If a database is “basically available,” that database will always acknowledge a client’s request, either in the form of the requested data or a success/failure notification.
In Figure 5.23, the database is basically available, even though it has been partitioned as a result of a network failure.
Figure 5.23 User A and User B receive data despite the database being partitioned by a network failure.
Soft state means that a database may be in an inconsistent state when data is read; thus, the results may change if the same data is requested again. This is because the data could be updated for consistency, even though no user has written to the database between the two reads. This property is closely related to eventual consistency.
In Figure 5.24:
1. User A updates a record on Peer A.
2. Before the other peers are updated, User B requests the same record from Peer C.
3. The database is now in a soft state, and stale data is returned to User B.
Eventual consistency is the state in which reads by different clients, immediately following a write to the database, may not return consistent results. The database only attains consistency once the changes have been propagated to all nodes.

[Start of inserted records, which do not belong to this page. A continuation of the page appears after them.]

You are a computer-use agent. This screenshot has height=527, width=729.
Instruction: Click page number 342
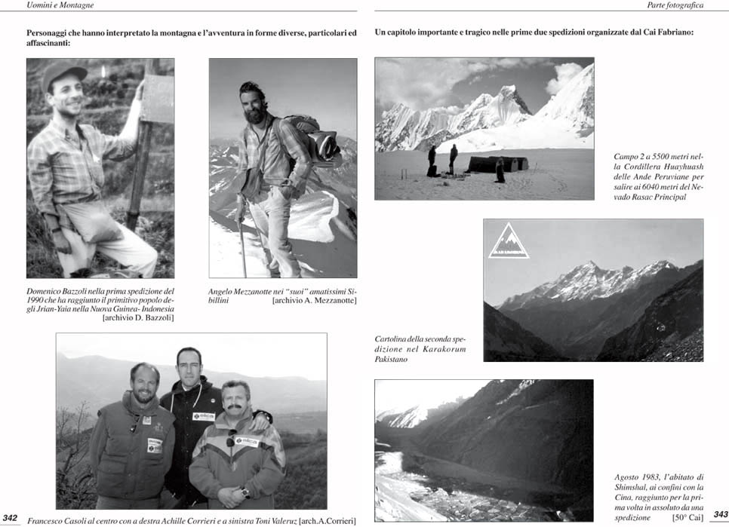(11, 517)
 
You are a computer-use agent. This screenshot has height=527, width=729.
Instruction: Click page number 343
(719, 514)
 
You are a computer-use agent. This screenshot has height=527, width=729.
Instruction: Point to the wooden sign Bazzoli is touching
(158, 98)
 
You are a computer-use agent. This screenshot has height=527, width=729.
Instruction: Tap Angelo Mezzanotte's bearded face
(254, 105)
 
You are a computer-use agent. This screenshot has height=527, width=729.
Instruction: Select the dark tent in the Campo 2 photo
(497, 164)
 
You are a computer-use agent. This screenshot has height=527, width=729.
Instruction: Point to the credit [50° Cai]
(687, 517)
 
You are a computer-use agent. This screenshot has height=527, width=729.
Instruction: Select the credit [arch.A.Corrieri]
(328, 520)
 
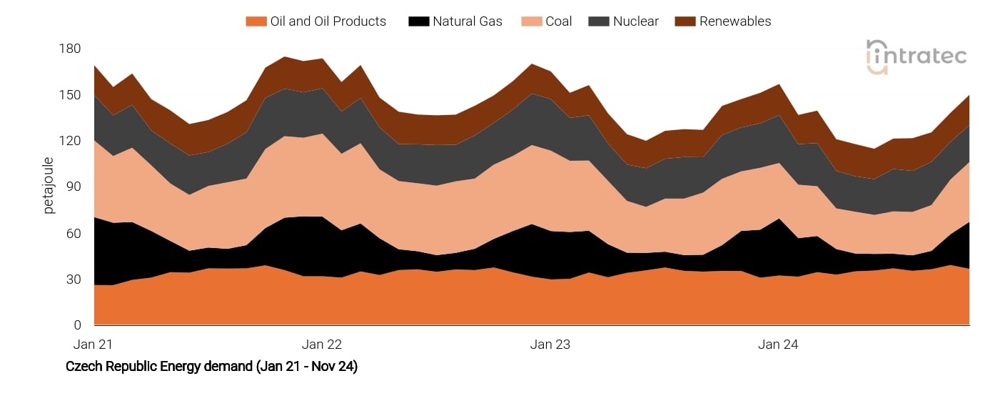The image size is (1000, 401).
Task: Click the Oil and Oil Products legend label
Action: click(x=328, y=21)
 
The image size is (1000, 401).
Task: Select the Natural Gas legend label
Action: click(x=467, y=21)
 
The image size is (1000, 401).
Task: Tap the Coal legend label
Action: click(x=558, y=21)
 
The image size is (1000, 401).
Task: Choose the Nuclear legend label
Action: click(x=635, y=21)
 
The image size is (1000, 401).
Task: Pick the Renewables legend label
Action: click(x=734, y=21)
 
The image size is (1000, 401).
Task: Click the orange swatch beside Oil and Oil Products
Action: click(x=255, y=21)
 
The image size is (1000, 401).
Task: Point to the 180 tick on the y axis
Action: click(x=71, y=49)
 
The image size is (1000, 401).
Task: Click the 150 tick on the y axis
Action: click(x=71, y=95)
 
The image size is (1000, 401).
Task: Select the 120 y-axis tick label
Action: click(x=71, y=141)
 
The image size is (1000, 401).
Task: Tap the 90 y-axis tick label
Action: click(x=74, y=187)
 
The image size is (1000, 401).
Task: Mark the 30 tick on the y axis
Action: click(x=74, y=279)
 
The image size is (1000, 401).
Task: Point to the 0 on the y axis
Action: click(x=78, y=325)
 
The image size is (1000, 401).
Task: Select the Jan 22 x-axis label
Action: click(x=322, y=345)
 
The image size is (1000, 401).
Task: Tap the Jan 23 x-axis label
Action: click(x=550, y=345)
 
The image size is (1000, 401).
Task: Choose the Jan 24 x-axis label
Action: click(x=778, y=345)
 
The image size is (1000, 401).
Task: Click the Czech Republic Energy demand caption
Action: click(x=211, y=367)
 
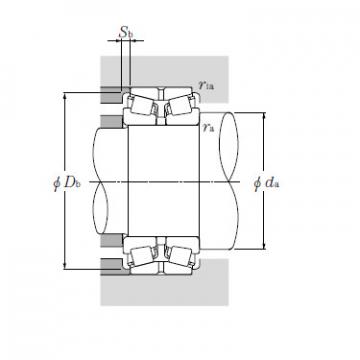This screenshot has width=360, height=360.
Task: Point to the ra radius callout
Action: click(207, 127)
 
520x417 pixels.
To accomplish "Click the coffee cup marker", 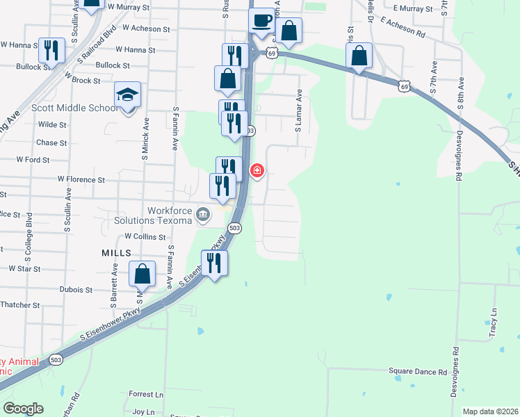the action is point(262,21).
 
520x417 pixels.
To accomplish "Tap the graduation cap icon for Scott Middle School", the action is point(128,94).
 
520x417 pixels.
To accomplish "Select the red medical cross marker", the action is point(257,170).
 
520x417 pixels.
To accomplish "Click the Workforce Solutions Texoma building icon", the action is point(202,213).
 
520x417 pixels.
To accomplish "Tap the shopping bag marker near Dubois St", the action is point(142,274).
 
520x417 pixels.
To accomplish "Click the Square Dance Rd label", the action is point(416,373).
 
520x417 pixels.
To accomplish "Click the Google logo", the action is point(23,409).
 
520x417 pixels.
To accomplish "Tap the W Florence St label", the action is point(81,179).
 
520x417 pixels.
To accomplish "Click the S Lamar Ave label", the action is point(298,111).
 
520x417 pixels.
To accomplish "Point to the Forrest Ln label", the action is point(146,394).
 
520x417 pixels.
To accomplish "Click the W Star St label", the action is point(24,268).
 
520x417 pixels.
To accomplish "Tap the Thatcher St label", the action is point(21,304).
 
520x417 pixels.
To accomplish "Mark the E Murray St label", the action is point(413,8).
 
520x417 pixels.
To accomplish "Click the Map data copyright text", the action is point(490,411).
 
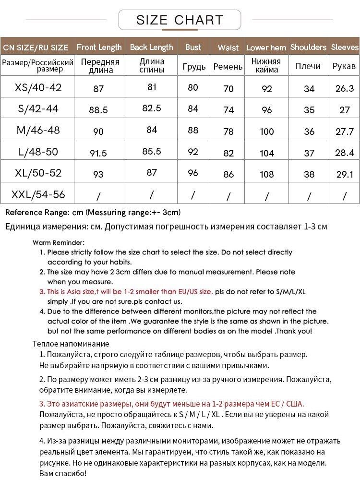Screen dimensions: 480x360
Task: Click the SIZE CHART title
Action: (x=180, y=20)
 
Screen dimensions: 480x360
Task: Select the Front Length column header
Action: (x=99, y=47)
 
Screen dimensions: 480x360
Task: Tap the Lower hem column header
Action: (x=266, y=48)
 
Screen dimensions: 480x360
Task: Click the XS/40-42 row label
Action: (x=38, y=87)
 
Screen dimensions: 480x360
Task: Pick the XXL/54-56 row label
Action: (x=38, y=194)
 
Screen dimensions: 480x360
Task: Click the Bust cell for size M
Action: (x=193, y=131)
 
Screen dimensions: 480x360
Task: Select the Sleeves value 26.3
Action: (x=345, y=88)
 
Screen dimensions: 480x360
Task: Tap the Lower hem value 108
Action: (x=266, y=174)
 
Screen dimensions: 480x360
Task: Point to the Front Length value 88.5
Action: (x=98, y=110)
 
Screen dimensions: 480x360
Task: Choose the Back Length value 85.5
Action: (x=152, y=151)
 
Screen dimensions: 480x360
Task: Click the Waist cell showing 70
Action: (x=228, y=89)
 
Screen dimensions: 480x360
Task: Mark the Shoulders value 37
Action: (x=309, y=153)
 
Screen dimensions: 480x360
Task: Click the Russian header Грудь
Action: (x=194, y=66)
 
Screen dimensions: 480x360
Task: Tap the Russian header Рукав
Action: (x=344, y=66)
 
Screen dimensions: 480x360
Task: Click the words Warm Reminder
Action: (x=59, y=242)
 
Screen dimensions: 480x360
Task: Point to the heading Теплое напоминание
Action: (x=71, y=344)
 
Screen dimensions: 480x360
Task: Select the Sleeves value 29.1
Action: (x=345, y=174)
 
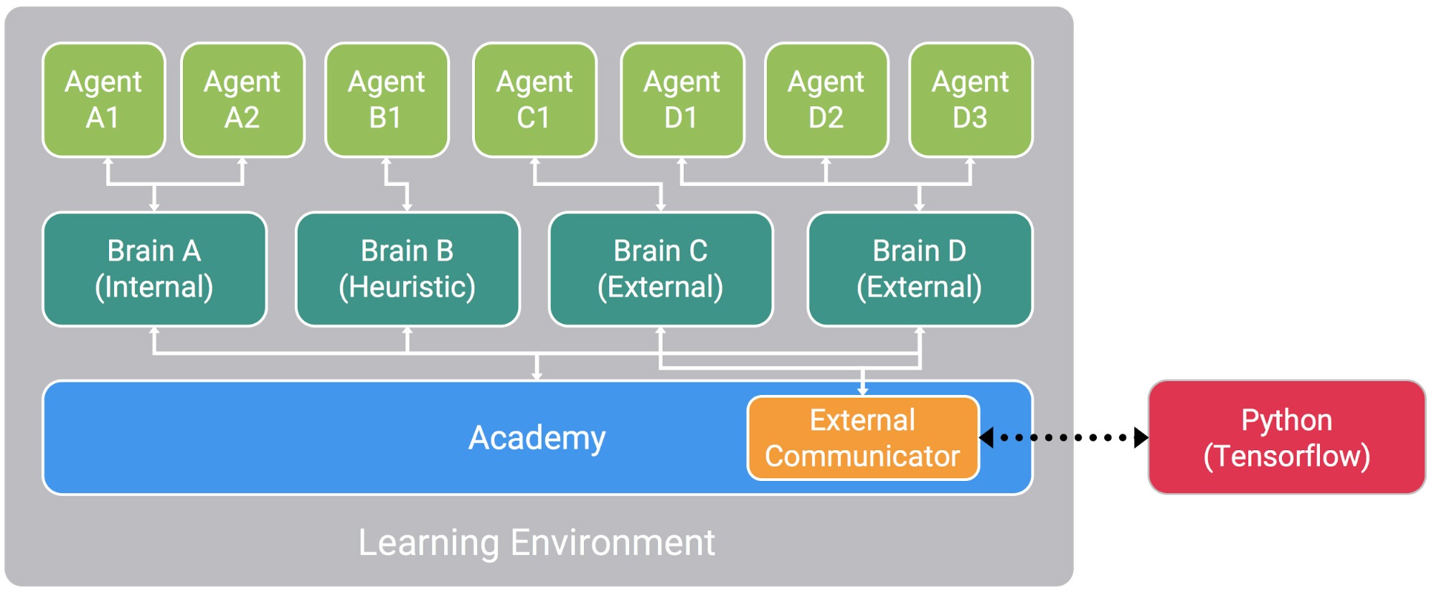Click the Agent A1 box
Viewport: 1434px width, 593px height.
point(104,100)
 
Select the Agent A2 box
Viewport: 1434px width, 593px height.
point(242,100)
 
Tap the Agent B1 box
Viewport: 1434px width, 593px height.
point(387,100)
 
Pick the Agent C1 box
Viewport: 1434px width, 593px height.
point(534,100)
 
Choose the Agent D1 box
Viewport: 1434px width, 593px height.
point(681,100)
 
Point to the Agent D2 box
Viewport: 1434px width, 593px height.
point(826,100)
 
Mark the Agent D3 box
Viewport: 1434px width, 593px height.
point(971,100)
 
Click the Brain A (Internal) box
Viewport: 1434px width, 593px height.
point(154,269)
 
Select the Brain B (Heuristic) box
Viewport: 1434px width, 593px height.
point(407,269)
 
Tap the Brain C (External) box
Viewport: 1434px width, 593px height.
point(661,269)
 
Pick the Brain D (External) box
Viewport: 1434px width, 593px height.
point(920,269)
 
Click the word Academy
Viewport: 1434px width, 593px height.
point(537,438)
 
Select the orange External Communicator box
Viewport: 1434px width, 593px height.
point(863,438)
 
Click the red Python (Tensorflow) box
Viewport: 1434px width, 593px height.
point(1286,438)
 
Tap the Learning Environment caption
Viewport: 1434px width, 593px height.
point(537,543)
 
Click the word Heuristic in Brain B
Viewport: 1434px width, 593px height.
point(407,287)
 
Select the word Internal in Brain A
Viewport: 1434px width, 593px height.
point(154,287)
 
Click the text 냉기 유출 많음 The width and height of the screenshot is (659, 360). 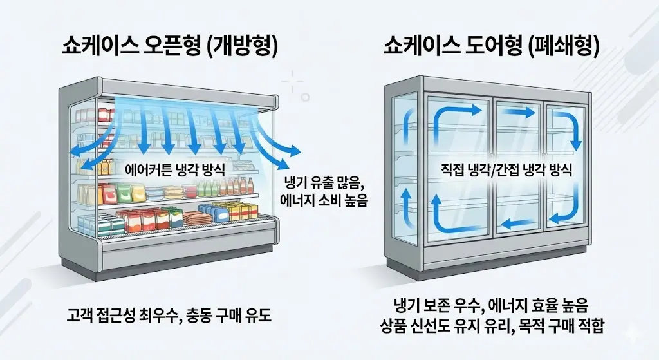323,182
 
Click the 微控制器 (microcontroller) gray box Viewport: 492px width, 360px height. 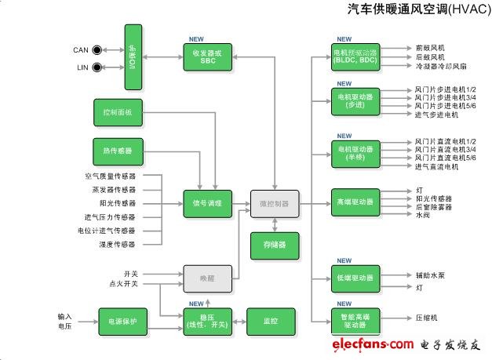(274, 203)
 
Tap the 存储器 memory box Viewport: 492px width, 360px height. (274, 245)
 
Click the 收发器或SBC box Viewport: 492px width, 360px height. (208, 56)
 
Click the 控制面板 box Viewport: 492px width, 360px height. (118, 113)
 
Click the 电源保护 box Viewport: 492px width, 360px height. (122, 320)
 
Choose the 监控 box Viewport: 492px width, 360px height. (271, 320)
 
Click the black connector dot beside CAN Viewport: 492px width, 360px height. (97, 49)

While the database is in the process of attaining the state of eventual consistency, it will be in a soft state.
In Figure 5.25:
1. User A updates a record.
2. The record only gets updated at Peer A, but before the other peers can be updated, User B requests the same record.
3. The database is now in a soft state. Stale data is returned to User B from Peer C.
4. However, the consistency is eventually attained, and User C gets the correct value.
BASE emphasizes availability over immediate consistency, in contrast to ACID, which ensures immediate consistency at the expense of availability due to record locking. This soft approach toward consistency allows BASE compliant databases to serve multiple clients without any latency albeit serving inconsistent results. However, BASE-compliant databases are not useful for transactional systems where lack of consistency is a concern.